-Caveat Lector-

Sunday 18 March 2001

NATO still has no business in Kosovo
http://www.montrealgazette.com/editorial/pages/010318/5024111.html

GEORGE JONAS
Freelance

During the past two weeks, American KFOR troops have been engaged in
sporadic firefights with ethnic-Albanian guerrillas at the Macedonian
border. Earlier this month, the insurgents killed three Macedonian border
guards, while the KFOR troops wounded two Albanian guerrillas. On March 9,
an Associated Press photograph, showing soldiers of the U.S. 82nd Airborne
Division on "aggressive patrol" along the Kosovo-Macedonian border, made the
rounds of the world's press.

Macedonia's population is 30-per-cent ethnic-Albanian. The guerrillas,
linked to the former Kosovo Liberation Army (KLA), which was disbanded after
the end of the hostilities and subsequently defeated at the polls, continue
to pursue their goal of an independent Albanian Kosovo. Albanians see this
entity, territorially enlarged at the expense of Macedonia and western
Serbia, either as a sovereign country or eventually as a part of greater
Albania.

The apparent aim of the guerrillas (now calling themselves the National
Liberation Army) is to initiate terrorist attacks in border areas, forcing a
heavy-handed response from Macedonian and Serbian forces, which in turn
would induce the North Atlantic Treaty Organization and the United Nations
to carve out larger protected zones for the Albanian population along
Kosovo's frontiers.
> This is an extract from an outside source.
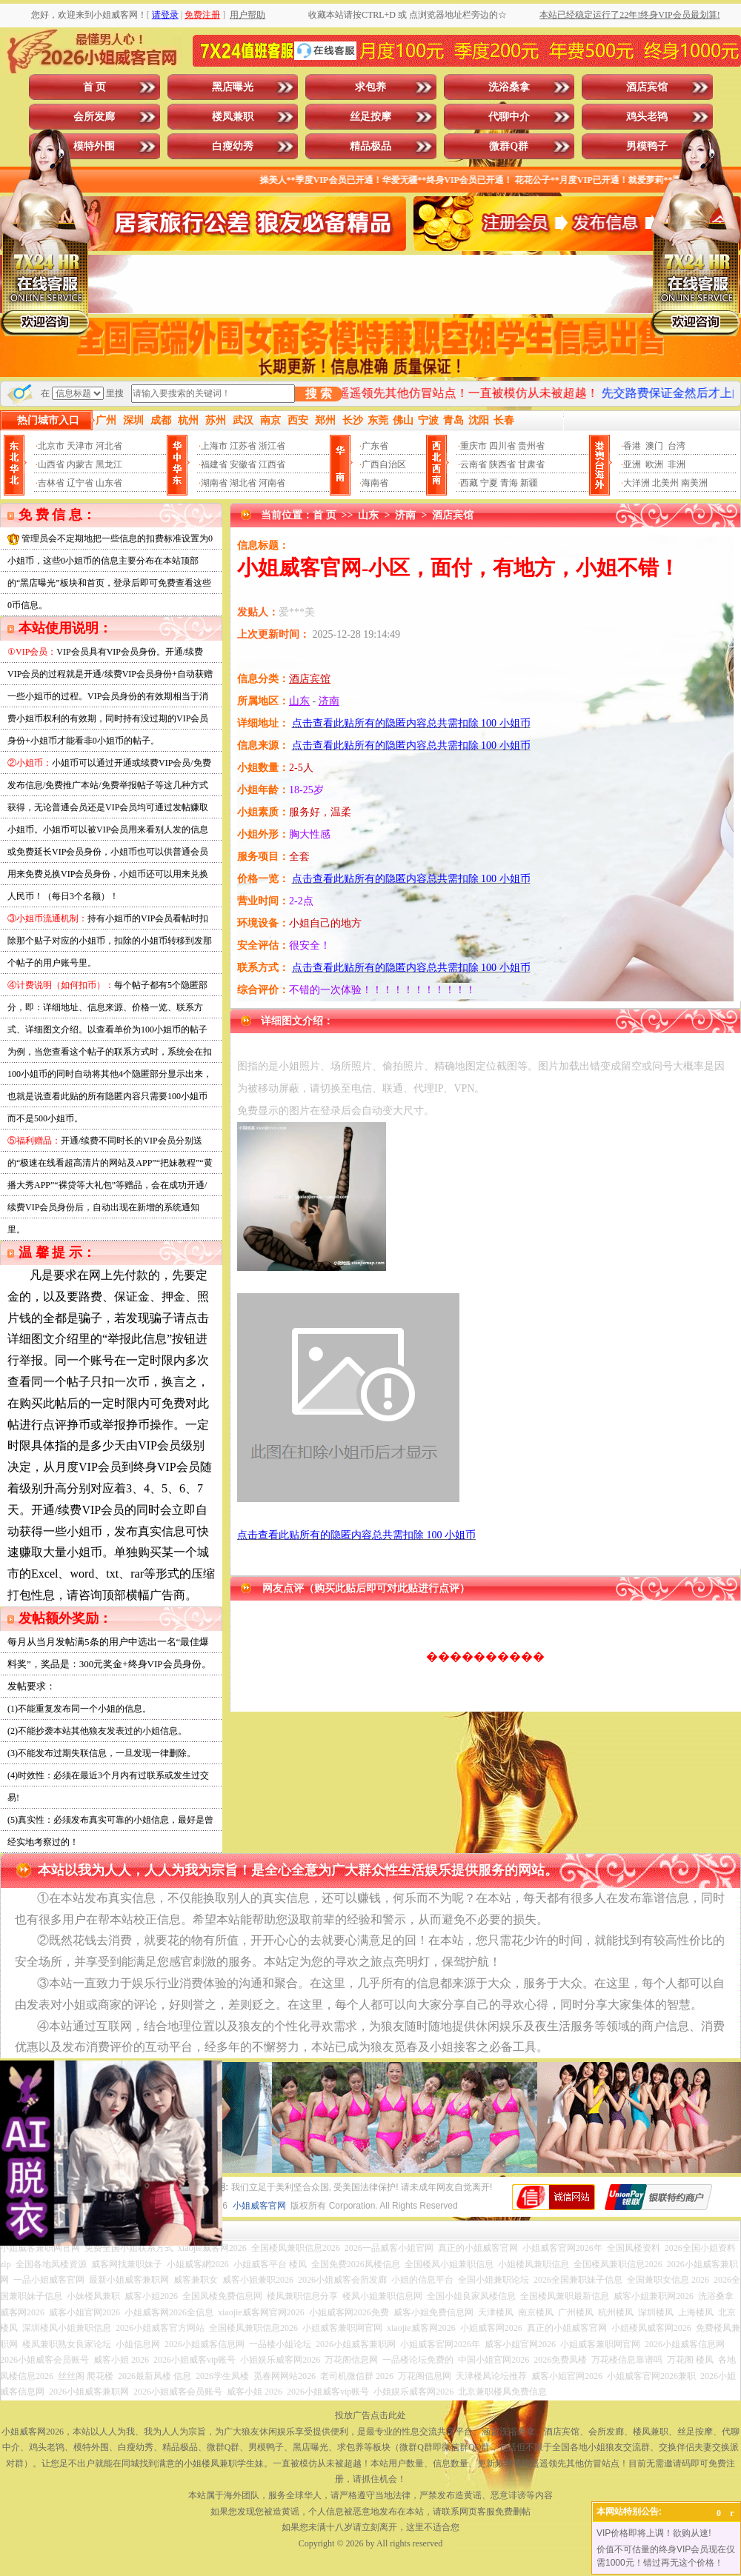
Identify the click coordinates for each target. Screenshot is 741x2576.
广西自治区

In time, these areas would also become part of an
independent Kosovo.

This was the KLA's strategy during the late 1990s. The method worked, at
least up to a point. The Albanian guerrillas attacked; Serb forces under
Slobodan Milosevic responded with brutality and ethnic cleansing, until NATO
bombed a truncated and truculent Yugoslavia into submission. Though the West
didn't detach Kosovo and give it independence, NATO forces occupied the
region and made it a Western protectorate.

The Albanian militants are hoping for the same thing to happen again, but
this time circumstances might not favour them. Yugoslavia's president is no
longer the savage Milosevic but the moderate Vojislav Kostunica. NATO has
invited Serbian forces to reoccupy the border zone. The West, until recently
the ally of ethnic-Albanians against the Serbs, is posed to emerge as the
ally of the Serbs against the Albanians.

One is hardly surprised. "As the curtain falls on the first act," I wrote 18
months ago, "NATO has put an end to the ethnic cleansing of an Albanian
majority by a Serb minority in Kosovo, and is now all set to preside over
the ethnic cleansing of a Serb minority by an Albanian majority.

"It was the KLA's war long before it was NATO's, and now the KLA feels that
it has won. Unlike NATO's soldiers, ethnic-Albanian guerrillas have shed
their blood. Not unreasonably, they want to claim the fruits of their
victory, which they don't see as running for office in UN-supervised
elections. They see it as ruling over an independent Kosovo.

"If NATO's new-world-order liberals acquiesce, they'll have simply endorsed
one ethnic state over another. If they don't, their next war will be with
the KLA. NATO can bomb, and maybe ask Slobodan Milosevic or his successor to
help out on the ground."

Less than a year later, nearly 80 per cent of ethnic-Serbs had been forced
out of Kosovo. By May 2000, the reverse ethnic cleansing impelled KFOR's
commander, General Klaus Reinhardt, to remark: "When NATO came into Kosovo
we were only supposed to fight the Yugoslav army if they came back
uninvited. Now we're finding we have to fight the Albanians."

After the passage of another 10 months, the new Yugoslav president,
Kostunica, was speaking with no more enthusiasm for NATO's mission than his
predecessor, Milosevic. Accepting KFOR's invitation to reoccupy the border
zone, Kostunica remarked earlier this month that NATO's protectorate in
Kosovo had only "stimulated terrorism instead of getting rid of it."

Kostunica's deputy prime minister, Momcilo Perisic, went a step farther,
according to the Yugoslav newspaper BLIC. In a March 12 interview, Perisic
suggested NATO should bomb the Albanian insurgents, if necessary. If NATO
accepts the deputy prime minister's suggestion, things will have gone full
circle, exactly as predicted nearly two years ago.

In a conflict involving two ethnic groups' desire for mastery over a
region - as in Kosovo - a third party has no business. Some conflicts, like
some fires, have to be allowed to burn out. Using NATO to act out mushy
liberal fantasies, and trying to fit every region into the procrustean bed
of a multicultural dream, accomplishes little beyond dragging the West into
a quagmire.

- George Jonas is a Toronto-based author and freelance journalist.